Positive Impact: how to recognise and measure it

Can we generate a positive impact through our activities and projects?

How can we measure this impact?

And who are the actors who will profit from this?

We hear about it on a regular basis and as an expression it can be misused: unfortunately, there are many companies that misinterpret its meaning, misleading (sometimes unintentionally) both the public and their stakeholders.

On the other hand, adhering to the canons of sustainability implies becoming producers of positive impact through our daily activities and actions.

Understanding what positive impact entails is essential not only to understand the consequences of what we do but also to prevent any negative effects at the source and bring about continuous improvement.

First of all, it is necessary to talk about the relativity of this concept: positive impact cannot be defined in absolute terms as it is a subject that must be declined according to the sector and type of activity and refined by referring to the actors receiving the impact.

An action able to have a positive impact on my business may have a negative one on that of my neighbour or on another located kilometres away: this is the main reason why it is necessary to estimate the impact before the action that generates it is performed.

While searching for a definition of positive impact that I could propose during my lectures and seminars, I found myself studying the meaning of the individual terms: ‘impact’ and ‘positive’.

Depending on the context, an impact may correspond to an action, an aggression or a shock; it may generate a metamorphosis or a change.

It is important to consider that it is not only physical or mechanical actions that generate an impact as this can be linked to an action of influence.

By analogy, we can use the (assonant) term ‘influencer’, which designates a popular figure capable of influencing public opinion on a defined topic. Indeed, the communication actions of an influencer can produce a positive or negative impact on his or her audience depending on the context, the influencer’s intentions/preparation, the content proposed, and the method used to communicate it.

In the case of the proposed example, the impact is not generated by physical contact but from a transmission of information.

Therefore, how can we know whether the impact we produce is positive or not?

The term ‘positive‘ refers to something that is certain, concrete, rational, takes reality into account and is of practical use.
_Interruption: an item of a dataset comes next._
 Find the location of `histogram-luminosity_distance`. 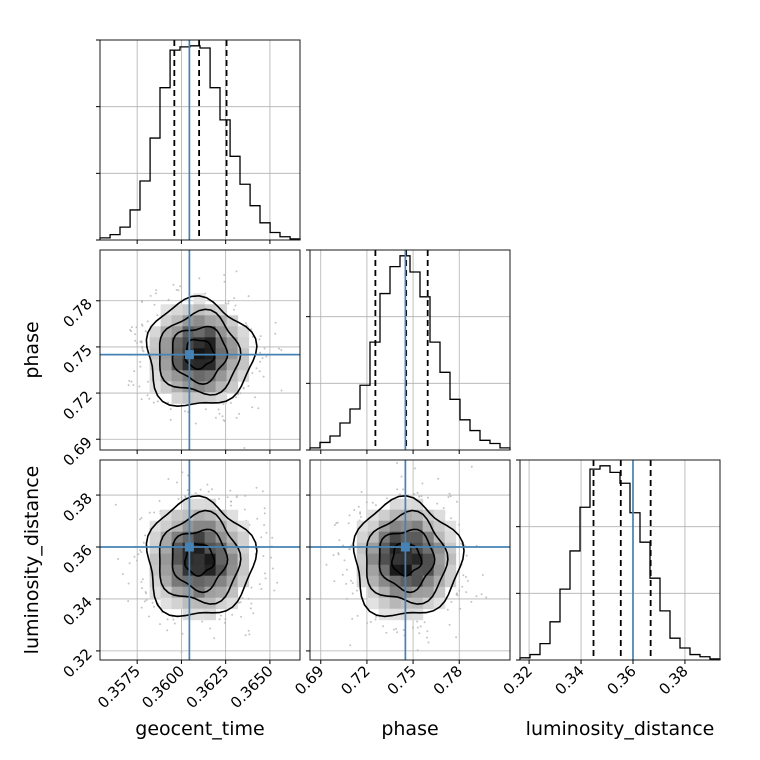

Positive is that which has a value greater than zero, which is constructive, which produces a favourable result, which constitutes a stage within a progression.
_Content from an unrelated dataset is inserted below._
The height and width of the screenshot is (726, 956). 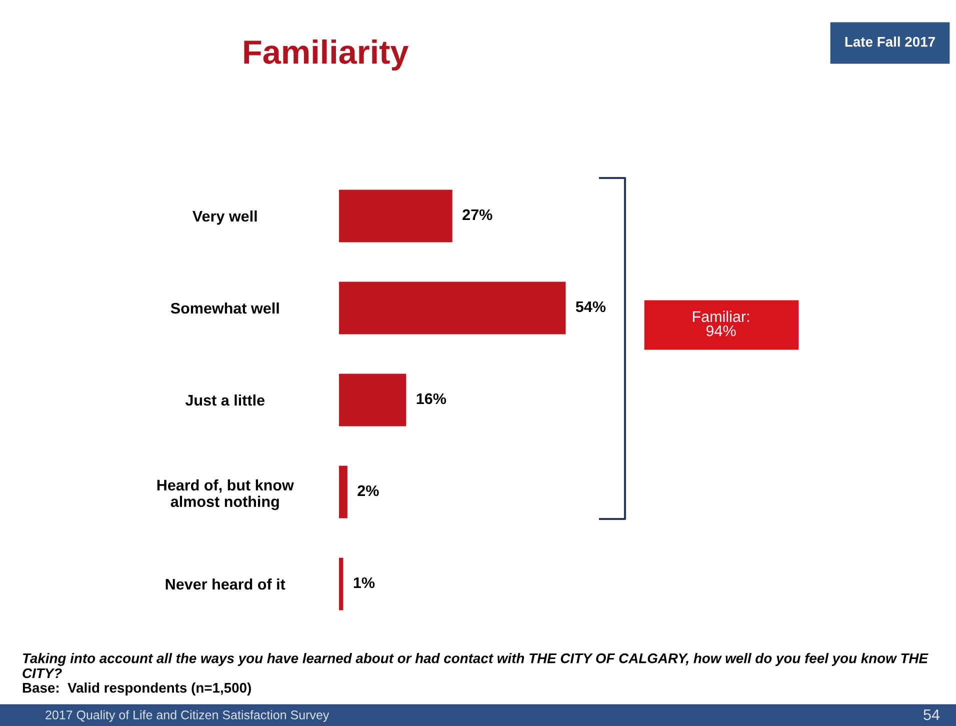 I want to click on data-label: 54%, so click(x=591, y=306).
When we talk about positive impact, we are therefore talking about the combination of several elements: positive impact results from an action that is able to produce a change for the better with respect to the initial situation.

A positive impact is capable of producing a realistic, useful and practical result, with favourable consequences for the actors receiving the impact.

One step forward would be to start by asking ourselves questions about the identity of the actors receiving the impact, the consequences this entails and the extent of these consequences.

It is important to bear in mind that consequences can be positive or negative as well as voluntary or involuntary: we cannot always foresee what the consequences of our actions will be and the outcome does not always correspond to what was expected.

Responsibility for an impact can be partial, as there are positive and negative situations that are generated by a combination of different factors. Therefore, the responsibility for an impact can also be attributed to a combination of actions performed by different actors; they then share responsibility for the positive or negative consequences of the impact.

The differentiating element concerning activities that embrace the themes of Sustainable Development and Corporate Social Responsibility concerns the combination of ‘positive impact + respect for the rights of those involved‘. Sustainability refers to a set of regulations and guidelines that drive actors to produce positive impact, while respecting the rights of the stakeholders involved.

To achieve a positive impact and to be able to measure it, it is necessary to set SMART objectives, an acronym that can be translated into: Specific, Measurable, Achievable, Relevant, Time-bound. Without a precise definition of objectives, measuring impact may prove difficult or even impossible.

These objectives must be based on positive and shared values, aimed at achieving a good that transcends the mere profit of the company.

It is also necessary to take into account all that is ‘the other’, i.e. to be able to identify the stakeholders who will be impacted and consult them in advance to get their opinion.

Finally, we need to define a measurement scale for the positivity of the impact and make an estimate of what the negative impacts might be, so that preventive and corrective actions can be predicted and implemented.

It is important to remember that an impact (positive or negative) may occur at a later date than the implementation of the action. Knowing how to estimate and manage the risk associated with each action can be useful in order to prevent negative consequences even in the long term.

In conclusion, I would like to emphasise that it is not only companies that can generate an impact on their stakeholders: the inverse, an impact of stakeholders on the company, is a possible event and its effects must be foreseen, considered and analysed carefully.